TESTO ESTRATTO

□ □ □ □ □ □ □

Per spiegare a un marziano piovuto sulla Terra perché la giustizia italiana è al suo minimo storico di credibilità basterebbe parlargli della sentenza della Cassazione di ieri che ha assolto un boss per un omicidio, rimandandolo a processo per un altro omicidio commesso nello stesso agguato. È il pessimo (semi)epilogo giudiziario della bruttissima storia del poliziotto Nino Agostino, ucciso assieme alla moglie Ida Castelluccio (incinta di cinque mesi e sua sposa da uno) il 5 agosto 1989 a Villagrazia di Carini, in provincia di Palermo, entrambi falciati da una pioggia di piombo sparata da sicari in motocicletta sbucati all'improvviso a una festa di compleanno. Secondo la Corte di Cassazione, che ieri ha annullato con rinvio la sentenza di condanna del boss Nino Madonia per l'omicidio Agostino, non ci sarebbe la premeditazione del boss di Resuttana di uccidere anche la Castelluccio, per cui il reato per la morte di lei è prescritto.

□ □ □ □ □ □ □

Voci di dati memorizzate:

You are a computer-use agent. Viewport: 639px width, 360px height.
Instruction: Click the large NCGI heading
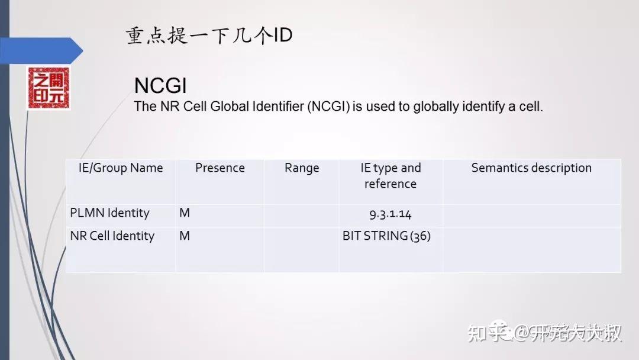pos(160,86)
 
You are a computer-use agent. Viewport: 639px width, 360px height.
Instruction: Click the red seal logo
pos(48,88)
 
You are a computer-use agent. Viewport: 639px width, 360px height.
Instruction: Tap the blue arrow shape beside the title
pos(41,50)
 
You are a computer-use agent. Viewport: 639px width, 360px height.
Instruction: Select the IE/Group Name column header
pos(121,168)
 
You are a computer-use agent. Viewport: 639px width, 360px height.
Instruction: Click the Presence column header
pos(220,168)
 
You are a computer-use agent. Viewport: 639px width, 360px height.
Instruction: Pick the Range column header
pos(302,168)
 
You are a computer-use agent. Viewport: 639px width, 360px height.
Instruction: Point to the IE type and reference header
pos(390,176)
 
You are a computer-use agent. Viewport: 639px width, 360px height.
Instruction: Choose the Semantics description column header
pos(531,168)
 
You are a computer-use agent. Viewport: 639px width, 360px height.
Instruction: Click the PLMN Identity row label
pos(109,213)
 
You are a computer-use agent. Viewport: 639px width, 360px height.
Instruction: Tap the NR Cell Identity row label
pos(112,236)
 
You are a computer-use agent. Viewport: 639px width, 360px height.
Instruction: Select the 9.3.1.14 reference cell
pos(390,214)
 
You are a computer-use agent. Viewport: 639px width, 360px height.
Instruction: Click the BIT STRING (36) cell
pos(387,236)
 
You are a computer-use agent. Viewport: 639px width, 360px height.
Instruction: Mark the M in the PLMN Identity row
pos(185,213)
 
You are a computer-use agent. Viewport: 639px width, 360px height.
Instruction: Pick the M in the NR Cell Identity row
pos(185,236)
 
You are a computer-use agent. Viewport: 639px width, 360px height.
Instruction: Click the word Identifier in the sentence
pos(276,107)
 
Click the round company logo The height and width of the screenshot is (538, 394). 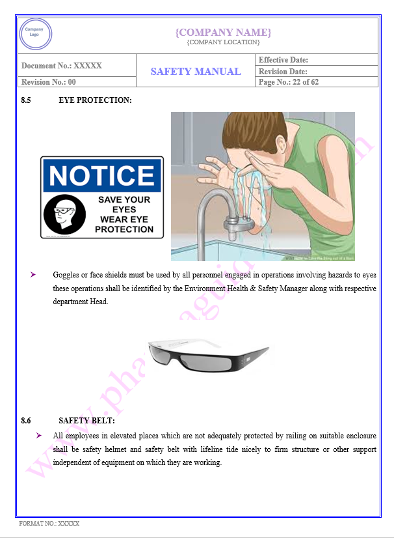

□ □ □ □ □ □ □

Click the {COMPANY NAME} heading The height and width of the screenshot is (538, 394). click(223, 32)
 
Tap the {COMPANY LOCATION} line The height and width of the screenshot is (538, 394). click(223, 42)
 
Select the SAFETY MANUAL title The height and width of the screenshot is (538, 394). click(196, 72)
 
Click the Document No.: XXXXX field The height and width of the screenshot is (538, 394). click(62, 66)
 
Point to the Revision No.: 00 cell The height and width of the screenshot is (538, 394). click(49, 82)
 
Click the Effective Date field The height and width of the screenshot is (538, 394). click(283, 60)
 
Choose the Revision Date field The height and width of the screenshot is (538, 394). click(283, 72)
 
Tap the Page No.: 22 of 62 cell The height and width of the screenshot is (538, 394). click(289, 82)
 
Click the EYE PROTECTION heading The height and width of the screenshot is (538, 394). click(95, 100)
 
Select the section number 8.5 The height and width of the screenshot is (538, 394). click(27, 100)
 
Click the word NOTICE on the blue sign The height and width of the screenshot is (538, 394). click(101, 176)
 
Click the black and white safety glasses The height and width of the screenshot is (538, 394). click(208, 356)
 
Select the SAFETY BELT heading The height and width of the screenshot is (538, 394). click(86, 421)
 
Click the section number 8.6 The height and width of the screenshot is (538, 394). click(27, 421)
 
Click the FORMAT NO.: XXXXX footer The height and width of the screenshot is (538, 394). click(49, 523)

□ □ □ □ □ □ □

RICHIESTA 1
Restituisci come elenco JSON di stringhe tutte le righe registrate, da quella che contiene "394). click(223, 32)" fino a quella che contiene "Point to the Revision", estremi inclusi. Usa una stringa per ciascuna riga e ometti quelle vuote.
RICHIESTA 2
Scrivi il seguito dell'articolo sulla sentenza della Cassazione per l'omicidio Agostino, a partire dall'ultima frase riportata.
Il testo e le righe non hanno alcun legame tra loro.

RISPOSTA SCRITTA 1
[
  "Click the {COMPANY NAME} heading The height and width of the screenshot is (538, 394). click(223, 32)",
  "Tap the {COMPANY LOCATION} line The height and width of the screenshot is (538, 394). click(223, 42)",
  "Select the SAFETY MANUAL title The height and width of the screenshot is (538, 394). click(196, 72)",
  "Click the Document No.: XXXXX field The height and width of the screenshot is (538, 394). click(62, 66)",
  "Point to the Revision No.: 00 cell The height and width of the screenshot is (538, 394). click(49, 82)"
]

RISPOSTA SCRITTA 2
Sarebbe stata la prima condanna definitiva per un omicidio commesso più di 35 anni fa. L'Italia patria del diritto ci consegna una sentenza beffa che allontana ancor di più la verità giudiziaria da quella storica, se mai ce ne sarà una. Agostino stava indagando sul fallito attentato dell'Addaura contro Giovanni Falcone: qualche giorno prima di morire, il 21 giugno, trovò un borsone con cinquantotto candelotti di tritolo sulla spiaggia vicino alla villa del giudice ammazzato a Capaci nel 1992. Qualcuno tra inquirenti e giornalisti malignò che Falcone se lo fosse persino inventato, l'attentato. Ai funerali il giudice istruttore, davanti alla bara assieme a Paolo Borsellino, disse ad un commissario: «A quel ragazzo devo la vita». Uno degli autori del fallito attentato orchestrato da Madonia disse che buttò via il telecomando perché aveva visto Agostino e si era spaventato. L'agente andava spesso in moto a caccia di latitanti assieme a un altro sbirro, Emanuele Piazza, scomparso nel 1990 e di cui non si è mai trovato il corpo. Possibile che i due agenti collaborassero coi servizi «regolari», che dietro l'attentato ci fossero quelli «deviati» era convinto il padre di Agostino, Vincenzo, che dalla morte del figlio non si è mai più tagliato la barba in segno di protesta. L'amarezza dei familiari è in questa frase: «Meno male che lui e la moglie sono morti e si sono risparmiati questo verdetto».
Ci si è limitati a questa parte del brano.